:: Records provided

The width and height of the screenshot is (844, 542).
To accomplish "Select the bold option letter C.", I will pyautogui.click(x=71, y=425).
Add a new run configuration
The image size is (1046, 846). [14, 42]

::::
:: Records provided

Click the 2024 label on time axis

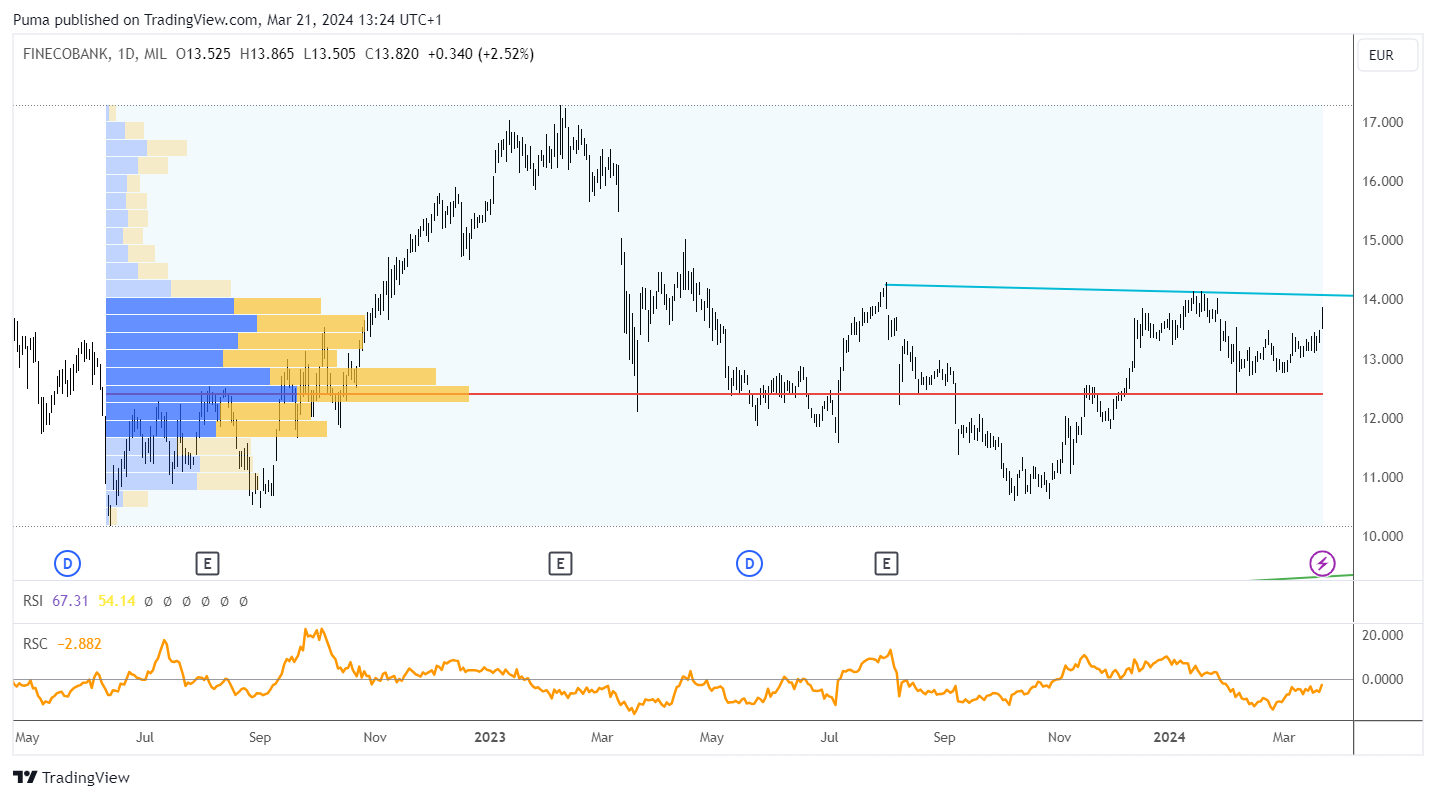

::::

> _Exercise requirements_: Render the listing as a Markdown table with the columns Row and Line, starting at the line that contains "The width and" and ending after the line that contains "The image size is (1046, 846). [14, 42]". Number each line and leave out any blank ones.

> _Final answer_:
| Row | Line |
|---|---|
| 1 | The width and height of the screenshot is (844, 542). |
| 2 | To accomplish "Select the bold option letter C.", I will pyautogui.click(x=71, y=425). |
| 3 | Add a new run configuration |
| 4 | The image size is (1046, 846). [14, 42] |